What is being asked:
Repeat the listing in full, word for word.

BEGIN

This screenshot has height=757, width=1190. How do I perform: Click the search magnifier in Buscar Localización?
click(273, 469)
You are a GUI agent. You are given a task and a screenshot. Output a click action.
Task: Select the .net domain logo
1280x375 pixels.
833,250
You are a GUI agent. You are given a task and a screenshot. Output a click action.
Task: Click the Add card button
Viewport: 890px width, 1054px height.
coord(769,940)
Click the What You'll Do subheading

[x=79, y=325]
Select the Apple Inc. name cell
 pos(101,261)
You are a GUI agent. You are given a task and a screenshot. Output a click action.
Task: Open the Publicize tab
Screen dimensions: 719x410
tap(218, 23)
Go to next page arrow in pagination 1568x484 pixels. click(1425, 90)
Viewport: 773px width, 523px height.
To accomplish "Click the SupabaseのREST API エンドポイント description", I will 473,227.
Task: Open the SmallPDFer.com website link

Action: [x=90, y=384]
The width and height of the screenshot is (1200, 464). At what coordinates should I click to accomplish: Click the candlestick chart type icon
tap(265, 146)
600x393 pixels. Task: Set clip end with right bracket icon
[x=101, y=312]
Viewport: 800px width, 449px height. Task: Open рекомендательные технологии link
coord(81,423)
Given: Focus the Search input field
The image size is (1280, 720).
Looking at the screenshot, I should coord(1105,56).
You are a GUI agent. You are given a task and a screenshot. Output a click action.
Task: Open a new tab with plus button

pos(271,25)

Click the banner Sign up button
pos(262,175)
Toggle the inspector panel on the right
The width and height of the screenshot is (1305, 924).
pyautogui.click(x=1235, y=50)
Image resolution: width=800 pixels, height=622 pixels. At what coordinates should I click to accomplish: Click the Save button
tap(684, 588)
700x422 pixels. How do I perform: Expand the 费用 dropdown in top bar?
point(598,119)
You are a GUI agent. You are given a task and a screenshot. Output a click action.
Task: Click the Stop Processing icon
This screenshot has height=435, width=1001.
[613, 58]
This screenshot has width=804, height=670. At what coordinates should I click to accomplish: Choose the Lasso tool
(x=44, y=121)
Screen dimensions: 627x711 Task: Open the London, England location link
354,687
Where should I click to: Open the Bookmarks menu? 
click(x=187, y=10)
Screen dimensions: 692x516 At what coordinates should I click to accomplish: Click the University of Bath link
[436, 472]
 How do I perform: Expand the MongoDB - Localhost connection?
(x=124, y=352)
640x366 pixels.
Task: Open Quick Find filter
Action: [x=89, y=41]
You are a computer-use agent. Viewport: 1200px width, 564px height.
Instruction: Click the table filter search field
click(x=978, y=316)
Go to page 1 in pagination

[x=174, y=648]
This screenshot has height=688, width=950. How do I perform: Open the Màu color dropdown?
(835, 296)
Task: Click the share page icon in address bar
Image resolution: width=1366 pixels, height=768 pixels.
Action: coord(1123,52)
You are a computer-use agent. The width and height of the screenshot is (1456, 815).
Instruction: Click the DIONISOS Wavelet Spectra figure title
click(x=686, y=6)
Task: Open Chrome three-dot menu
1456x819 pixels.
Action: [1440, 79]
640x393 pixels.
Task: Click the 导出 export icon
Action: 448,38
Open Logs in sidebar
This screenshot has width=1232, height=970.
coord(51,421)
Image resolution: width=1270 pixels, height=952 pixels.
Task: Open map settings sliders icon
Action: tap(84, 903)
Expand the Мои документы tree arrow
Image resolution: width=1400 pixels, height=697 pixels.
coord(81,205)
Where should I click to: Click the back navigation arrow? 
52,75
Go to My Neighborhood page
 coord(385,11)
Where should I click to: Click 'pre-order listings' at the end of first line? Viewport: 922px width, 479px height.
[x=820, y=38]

END

Solved exercise:
This screenshot has height=757, width=1190. How do I perform: Click the search magnifier in Buscar Localización?
click(273, 469)
You are a GUI agent. You are given a task and a screenshot. Output a click action.
Task: Select the .net domain logo
1280x375 pixels.
833,250
You are a GUI agent. You are given a task and a screenshot. Output a click action.
Task: Click the Add card button
Viewport: 890px width, 1054px height.
coord(769,940)
Click the What You'll Do subheading

[x=79, y=325]
Select the Apple Inc. name cell
 pos(101,261)
You are a GUI agent. You are given a task and a screenshot. Output a click action.
Task: Open the Publicize tab
Screen dimensions: 719x410
tap(218, 23)
Go to next page arrow in pagination 1568x484 pixels. click(1425, 90)
Viewport: 773px width, 523px height.
To accomplish "Click the SupabaseのREST API エンドポイント description", I will 473,227.
Task: Open the SmallPDFer.com website link

Action: [x=90, y=384]
The width and height of the screenshot is (1200, 464). At what coordinates should I click to accomplish: Click the candlestick chart type icon
tap(265, 146)
600x393 pixels. Task: Set clip end with right bracket icon
[x=101, y=312]
Viewport: 800px width, 449px height. Task: Open рекомендательные технологии link
coord(81,423)
Given: Focus the Search input field
The image size is (1280, 720).
Looking at the screenshot, I should coord(1105,56).
You are a GUI agent. You are given a task and a screenshot. Output a click action.
Task: Open a new tab with plus button

pos(271,25)

Click the banner Sign up button
pos(262,175)
Toggle the inspector panel on the right
The width and height of the screenshot is (1305, 924).
pyautogui.click(x=1235, y=50)
Image resolution: width=800 pixels, height=622 pixels. At what coordinates should I click to accomplish: Click the Save button
tap(684, 588)
700x422 pixels. How do I perform: Expand the 费用 dropdown in top bar?
point(598,119)
You are a GUI agent. You are given a task and a screenshot. Output a click action.
Task: Click the Stop Processing icon
This screenshot has height=435, width=1001.
[613, 58]
This screenshot has width=804, height=670. At what coordinates should I click to accomplish: Choose the Lasso tool
(x=44, y=121)
Screen dimensions: 627x711 Task: Open the London, England location link
354,687
Where should I click to: Open the Bookmarks menu? 
click(x=187, y=10)
Screen dimensions: 692x516 At what coordinates should I click to accomplish: Click the University of Bath link
[436, 472]
 How do I perform: Expand the MongoDB - Localhost connection?
(x=124, y=352)
640x366 pixels.
Task: Open Quick Find filter
Action: [x=89, y=41]
You are a computer-use agent. Viewport: 1200px width, 564px height.
Instruction: Click the table filter search field
click(x=978, y=316)
Go to page 1 in pagination

[x=174, y=648]
This screenshot has height=688, width=950. How do I perform: Open the Màu color dropdown?
(835, 296)
Task: Click the share page icon in address bar
Image resolution: width=1366 pixels, height=768 pixels.
Action: coord(1123,52)
You are a computer-use agent. The width and height of the screenshot is (1456, 815).
Instruction: Click the DIONISOS Wavelet Spectra figure title
click(x=686, y=6)
Task: Open Chrome three-dot menu
1456x819 pixels.
Action: [1440, 79]
640x393 pixels.
Task: Click the 导出 export icon
Action: 448,38
Open Logs in sidebar
This screenshot has width=1232, height=970.
coord(51,421)
Image resolution: width=1270 pixels, height=952 pixels.
Task: Open map settings sliders icon
Action: tap(84, 903)
Expand the Мои документы tree arrow
Image resolution: width=1400 pixels, height=697 pixels.
coord(81,205)
Where should I click to: Click the back navigation arrow? 
52,75
Go to My Neighborhood page
 coord(385,11)
Where should I click to: Click 'pre-order listings' at the end of first line? Viewport: 922px width, 479px height.
[x=820, y=38]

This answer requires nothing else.